Although few significant merits cases have reached final judgment, the administration racked up several early losses in cases that challenged the administration’s power to delay implementation of Obama-era environmental regulations. These include South Carolina Coastal Conservation League v. Pruitt, which enjoined EPA’s two-year suspension of the 2015 WOTUS rule, Air Alliance Houston v. EPA, vacating EPA’s delay of a Chemical Disaster rule concerning risk mitigation plans for chemical plants, Piňeros y Campesinos Unidos Del Noroeste v. Pruitt, vacating EPA’s delay of a pesticides rule, and Clean Air Council v. Pruitt, vacating EPA’s stay of the methane new source performance standards for the oil and gas industry. Many of these delay cases were litigated before the Trump administration had fully staffed EPA’s Office of the General Counsel and the U.S. Department of Justice’s Environment and Natural Resources Division.

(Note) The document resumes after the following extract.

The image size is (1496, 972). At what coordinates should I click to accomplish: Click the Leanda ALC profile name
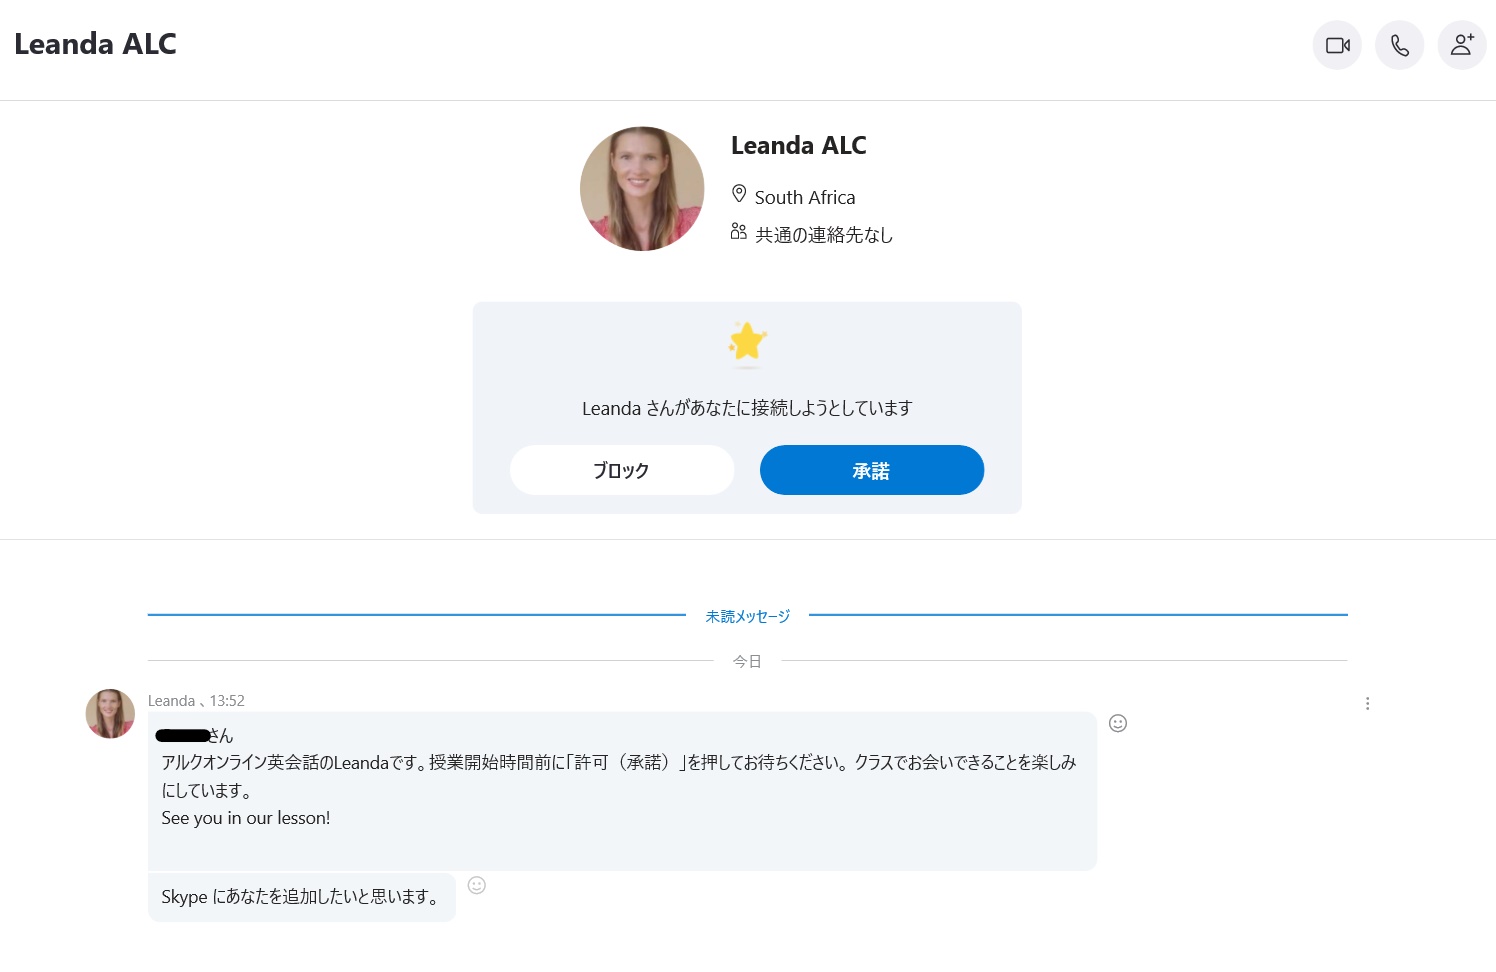click(x=798, y=146)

On the other hand, the administration persuaded a district court to delay adjudication of the Obama administration’s methane waste prevention rule while suspending its implementation deadlines in Wyoming v. Department of Interior. The Bureau of Land Management was working on its own proposed revision rule, and the District Court for the District of Wyoming concluded that a stay would “provide certainty and stability for the regulated community and the general public while BLM completes its rulemaking process.”
The Trump administration’s environmental litigation record so far is mixed, but none of the cases that has been decided in the administration’s first two years will be remembered long. The true test of the administration’s deregulatory agenda will be the success of its signature rules on greenhouse gas controls for power plants, the interpretation of “waters of the United States,” fuel economy and greenhouse gas standards for new vehicles, and market access for higher-ethanol fuel blends. Each of these rules will rise or fall in court based on the quality of EPA’s legal analysis and the thoroughness of its regulatory process.